Generally, Part A Medicare covers inpatient hospital care, hospice care and home health care services for mesothelioma patients. Part B covers most of the treatment you may receive on an outpatient basis.
Medicare Advantage Plans (Part C) cover everything in Part A and B with access to services not available through Original Medicare. Part C coverage that may benefit mesothelioma patients includes emergency and urgent care, health and wellness programs and Medicare Part D prescription drug coverage.
Diagnosed with pleural mesothelioma in 2016, Jim Huff went 15 months with no new tumor growth. When his cancer finally began to progress, spreading to his abdomen, Huff explored options. Fortunately, his oncologist was able to get Huff on the immunotherapy drug Keytruda, which Medicare and private insurance covered the costs.

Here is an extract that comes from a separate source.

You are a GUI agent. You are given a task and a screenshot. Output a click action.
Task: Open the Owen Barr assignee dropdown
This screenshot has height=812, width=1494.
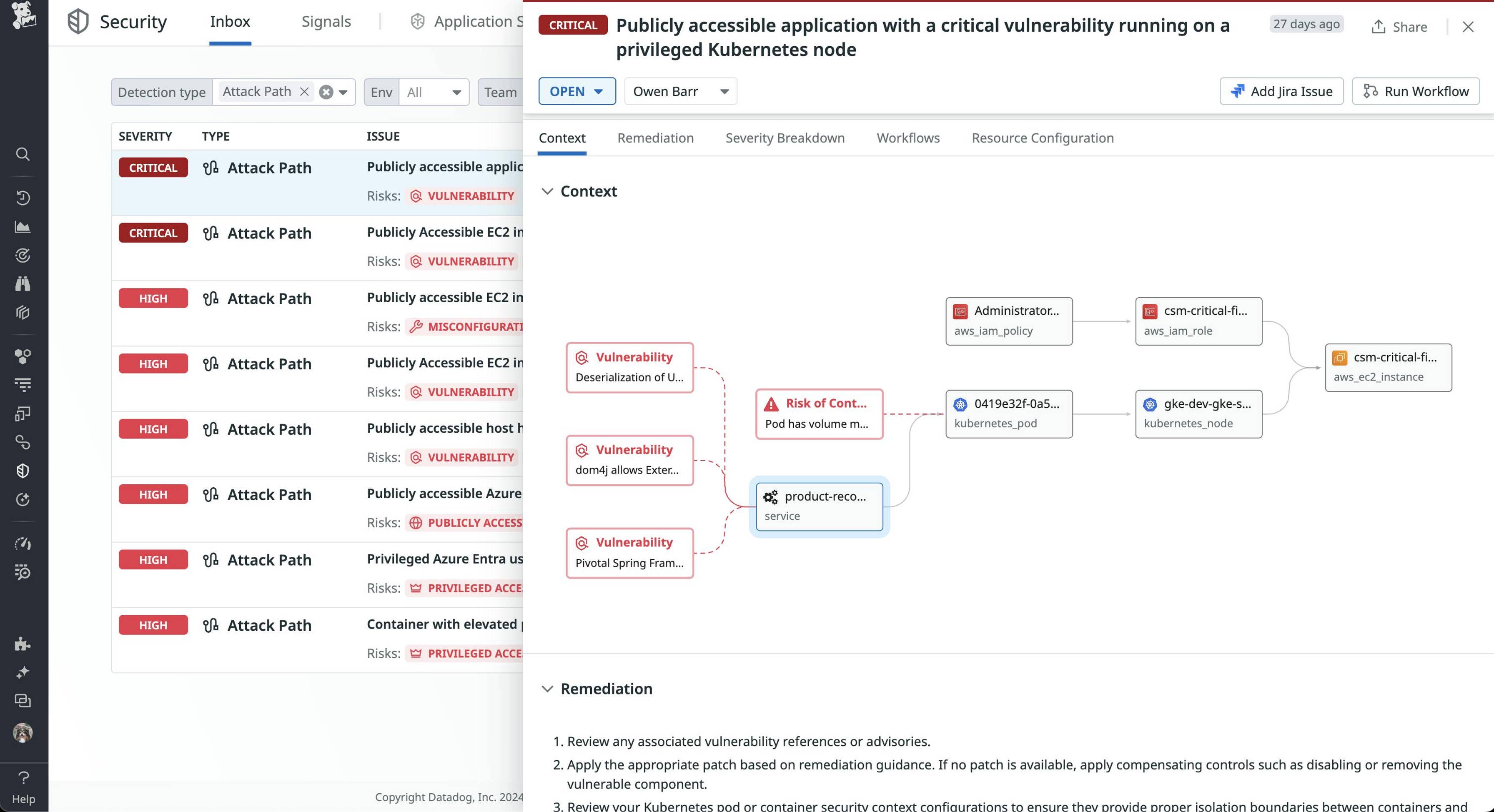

Medicare has contracts with hospitals on how much they are willing to pay for certain services. This is why some hospitals and doctors do not accept Medicare patients — because they are not able to charge the full amount they typically would.
For example, a person with private insurance may be charged full price for a procedure whereas Medicare may only allow the hospital to charge 80%.
Medicare also typically requires a 20% copay from the patient. A patient navigator or social worker at the cancer treatment center can answer specific questions about Medicare, private insurance coverage and out-of-pocket expenses.
The cost of drugs available through clinical trials are usually covered by the clinical trial rather than insurance. Pharmaceutical companies may also cover the costs of experimental drugs under compassionate-use programs such as the Merck Access Program.
There’s a huge financial burden to any type of cancer diagnosis. It’s just astronomical. You can have the best insurance there is. But, travel involved, going back and forth doctor’s appointments are just the little expenses. It can be just so astronomical with seeing specialists.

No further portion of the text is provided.